Trevor Chauke, a Grade 7 learner at Leubaneng Primary School, was one of many that wrote to PEP. He writes of his teacher: “She stood by my side during the time that my mother was sick until she passed away. My granny was also sick and I had to do everything for her and the three children of my mother. I was confused and sad but my teacher came in and helped me amazingly.” When Trevor’s mother was sick – and later died – it was his teacher who stepped in to support. She visited the family home every day, helping with cleaning, cooking and supervising children. She helped the mother work out her regime of medication and bought her a watch so that the medicines could be taken at the right time. She took on as many adult responsibilities as she could – so that these could be spared from the shoulders of Trevor, the eldest child – at least for a period of time. When Trevor’s grandmother fell ill and died shortly after, his teacher again stepped in to run the household. Mrs. Maluleke runs a programme at the school to help orphans and vulnerable children – and there are many in this community. She works from a small and sparsely stocked room every afternoon after school doing simple things with the children that a mother would do – sewing torn jerseys, polishing shoes, washing and ironing clothes. She raised funds for a small boxes of toys, clothes and books and along with the domestic chores that she helps with, she also reads to the children and supervises educational play. For a primary school child heading a household, this space allows him to be a child for a short time thanks to these simple acts of nurturing from someone who cares. In the words of PEP Marketing Director Nobesuthu Tom, “every mother gives back to a child for another mother.” In a school with many orphans, this teacher is a mother to many.

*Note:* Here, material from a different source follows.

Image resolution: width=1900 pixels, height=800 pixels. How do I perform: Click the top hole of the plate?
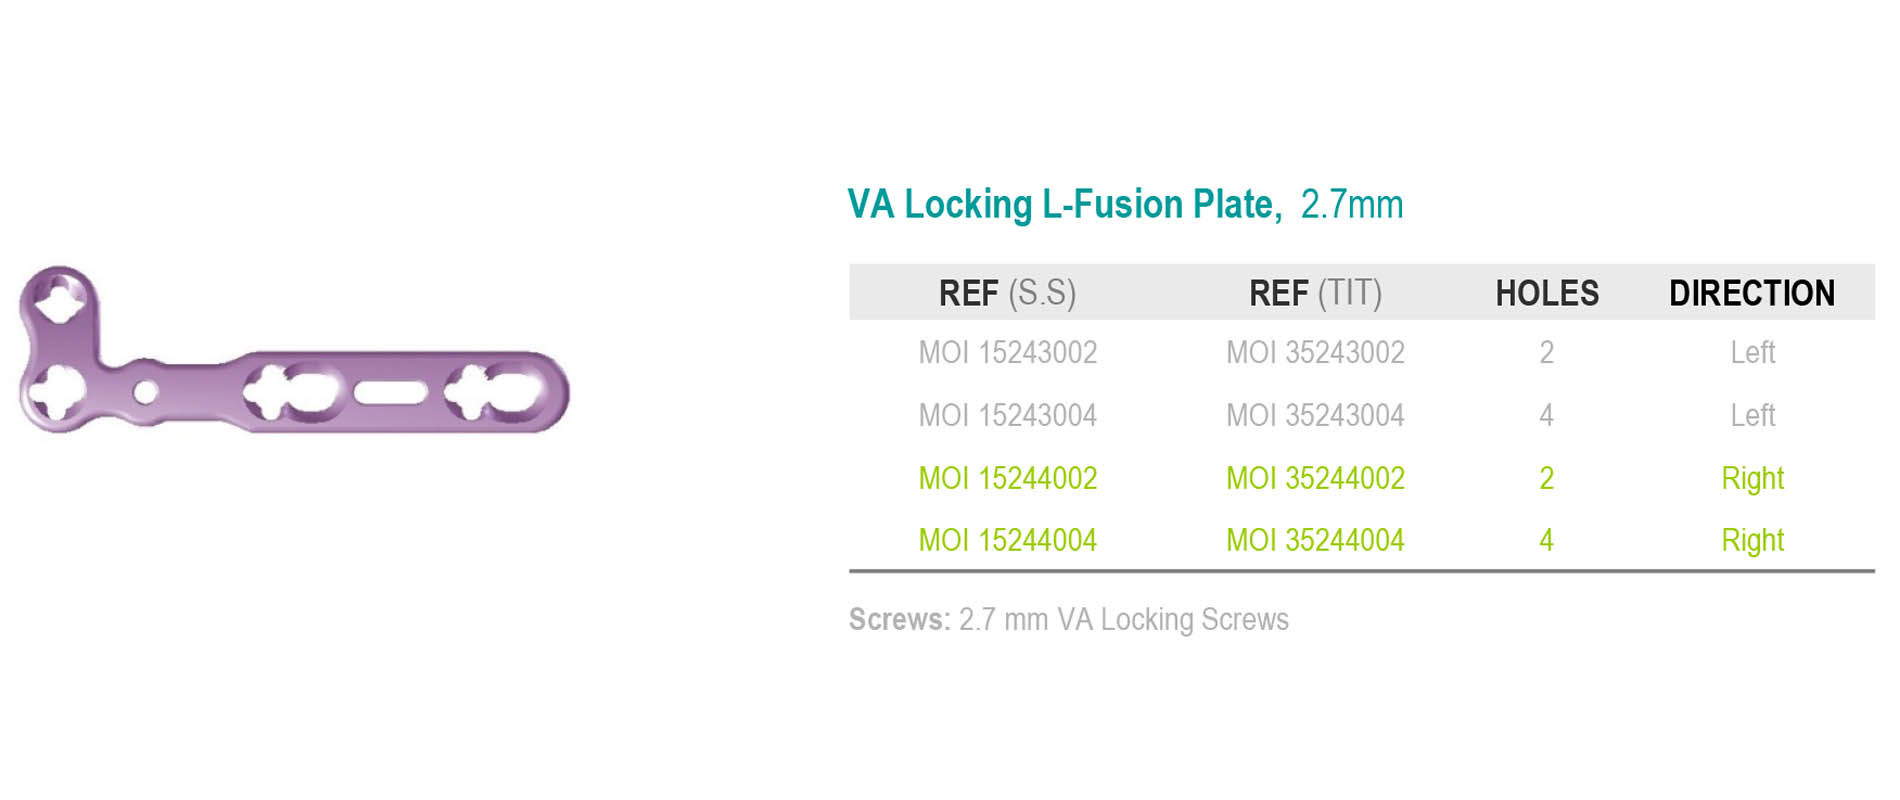pos(58,295)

What struck me on Friday was the significance of this event in a small rural community that receives little press and little attention. It was a celebration as joyous as a wedding. Driving from Johannesburg, we were welcomed by a procession of cars on the side of the road and a crowd of people singing and dancing with Mrs. Maluleke looking splendid in an orange dress made especially for the occasion. After our rental car was decorated with ribbons and balloons, we joined the procession through the village, with Mrs. Maluleke and Trevor leading in a green Peugeot convertible – royalty for a day. The school was packed. All the local Ndunas were represented as well as several pastors and politicians, community groups sat together in matching colours and the owner of a local funeral business sponsored the tents and provided his vehicles for the procession. There was music, choirs, traditional dancing, food, speeches and a general air of exuberant celebration. I felt blessed that along with my colleagues from PEP, I could share in such a day as part of the work we do at Social Innovations
lead the procession to meet the crowd at the formal event.

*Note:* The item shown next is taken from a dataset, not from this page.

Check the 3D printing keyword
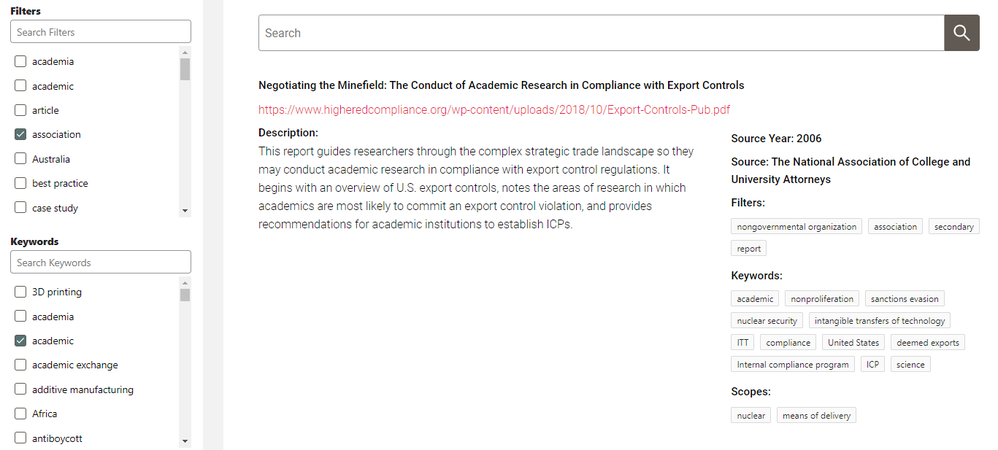Viewport: 998px width, 450px height. (x=20, y=292)
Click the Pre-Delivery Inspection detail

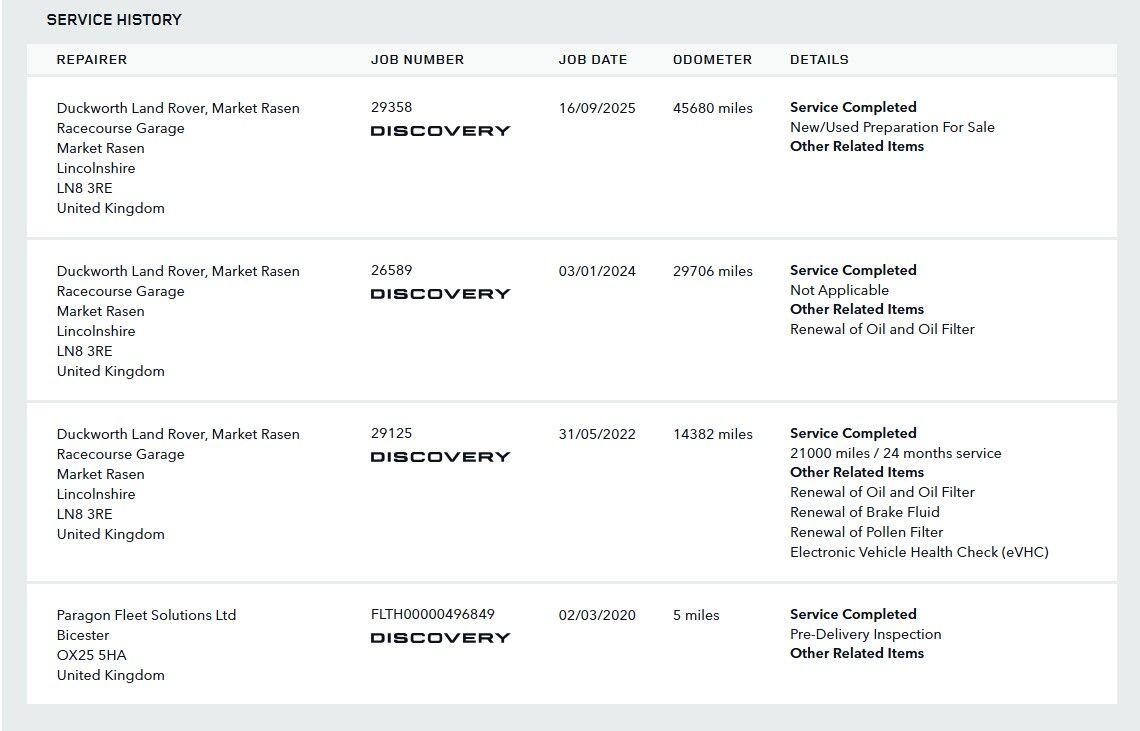[x=865, y=634]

The community was flooded with resources on that day. The school received an intensive intervention to boost literacy and numeracy in the intermediate phase, the winning teacher received R15 000, Trevor received PEP vouchers to the value of R5000. But I truly got a sense that more valuable than all of this was the fact that the quiet and dedicated work of this amazing teacher was being recognised and acknowledged. And her achievement was the achievement of the village.

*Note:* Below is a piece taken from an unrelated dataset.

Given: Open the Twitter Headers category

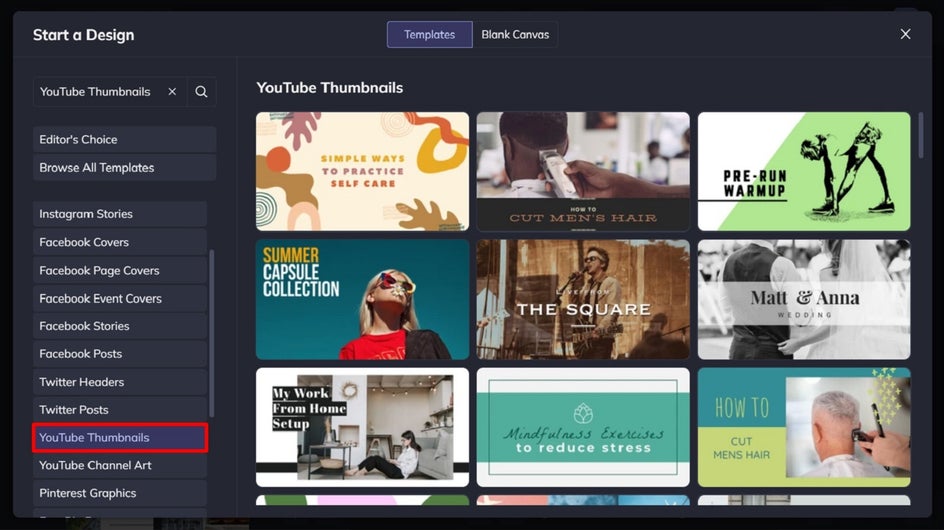Looking at the screenshot, I should [x=119, y=382].
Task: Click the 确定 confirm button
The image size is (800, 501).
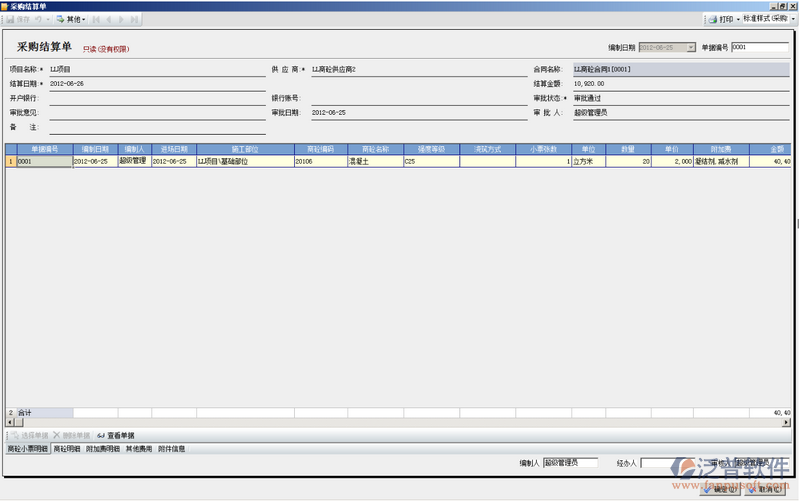Action: pos(723,490)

Teachers receive a lot of bad press
in South Africa. They are seen as an obstacle, rather than as a solution to solving the educational challenges that we face. But I believe that there are many amazing teachers out there in the schools, villages and towns that are far from the spotlight of media and political attention. Their stories need to be told. Not only is Mrs. Maluleke teaching her classes their ABCs; she is
teaching them about compassion. Trevor and his peers are growing up with the imagery of what it means to care. In a country plagued with violence and uncaring, that can only be a good thing.